08/09/2018
Many of you will have heard the news this week that the Court of Appeal found shark cage diving is now illegal in New Zealand. This has come as a complete surprise to us and many others, as it was not what the pāua divers had brought to the argument.
Regardless, there are so many mis-truths out there that are being treated as facts by the shark dive Haters, so we’d like to clear these up for those that know there are at least two sides to a story:
1. Shark cage dive operations in NZ DO NOT FEED SHARKS. Pure and simple, the shark dive site is in the middle of a seal colony, and the sharks are surrounded by their own food source.
2. Shark cage diving does not occur “day in, day out” as what is being reported. Anyone who spends time on Foveaux Strait, one of the roughest stretches of water in the world, knows that the weather precludes a seven day schedule. Shark Diving season runs from December through to June, which follows when the sharks are resident at the dive site. Over that time we may only have ten days over the course of a month that we’re able to dive.
3. Considering the infrequency of dive trips, the absence of feed for the sharks from the dive boats, and new sharks not identified before seen on a weekly basis, we can confirm that there is no conditioning of sharks at the dive site. There is not the repeated stimuli present for this to occur. The research conducted worldwide supports that there is no conditioning of Great White sharks at shark cage diving sites.
4. We have heard from Stewart Island that it takes seven minutes for a GWS to go from our dive site to where their grandchildren swim. According to multiple published migration studies, the reported sustained swimming speeds of Great Whites are between 2.5 and 5.4 km/h so it would be impossible for a shark to swim that distance in that time.
5. Also according to Stewart Island residents, it takes five years to untrain a shark and the sharks turn up 30 minutes before a boat arrives.🤔
6. When our operation was based in Stewart Island, the Islanders believed the sharks followed our boat into Half Moon Bay, creating a hazard for small children standing on the wharf. By the Islanders’ logic, the sharks should have followed us to Bluff when we relocated to there. This has never been witnessed. If anyone is being followed, the fisherpeople cleaning their catch in the harbour at Half Moon Bay are the likely culprits. There is evidence of GWS’s following fishers into the Bay since the early 1900s.

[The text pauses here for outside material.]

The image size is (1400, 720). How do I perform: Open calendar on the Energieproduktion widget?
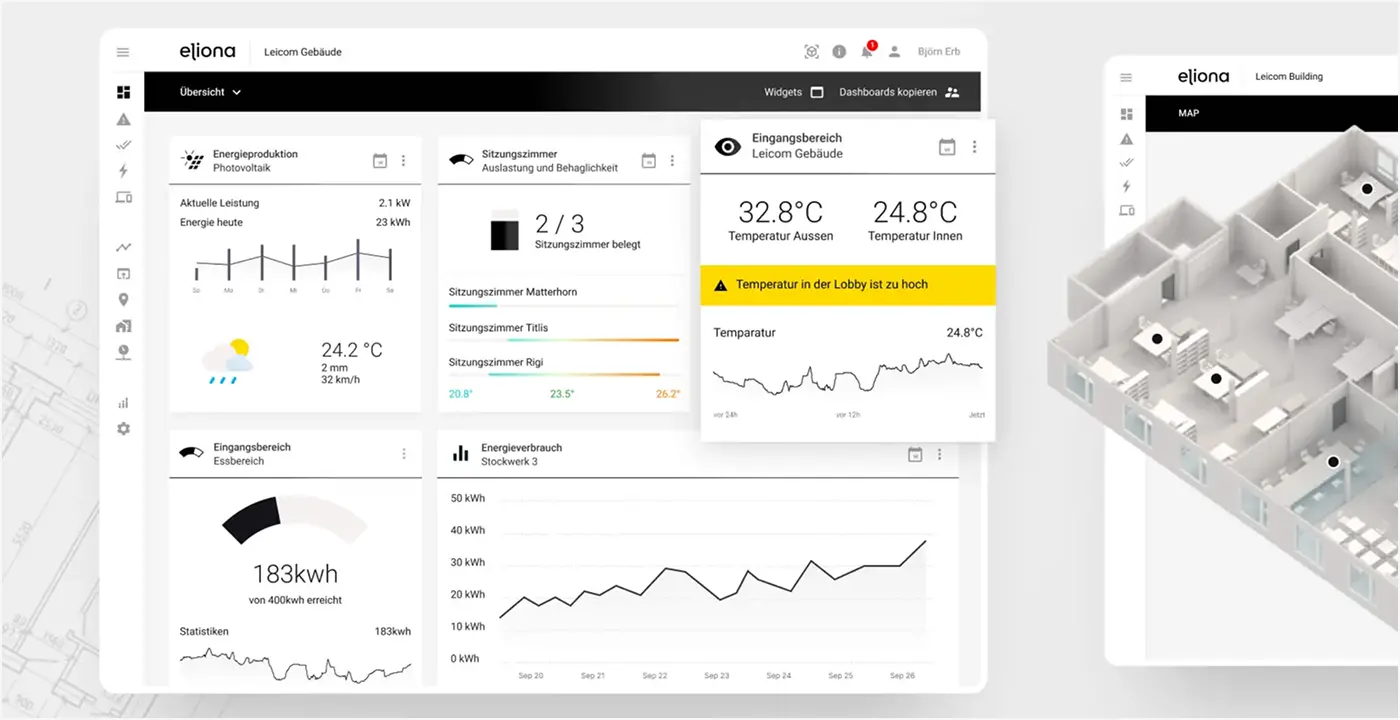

7. There are more sharks in the water now than ever before, due to them becoming protected in 2007.
The Islanders and pāua divers have worked hard at closing down the shark cage diving industry. They have had to say a lot of untrue things based on no evidence to get people to believe them. There have been no official reports made regarding sharks interacting with pāua divers or others. Sharks swimming around boats happens all around the world, not just Stewart Island!
Because of the fear that people hold towards sharks, the fabricated anecdotal reports by the Haters are believed by people who don’t know any different (everyone's seen Jaws, right?!)
Shark Dive NZ has spent a decade trying to educate people on this population of sharks so that the fear is replaced with knowledge.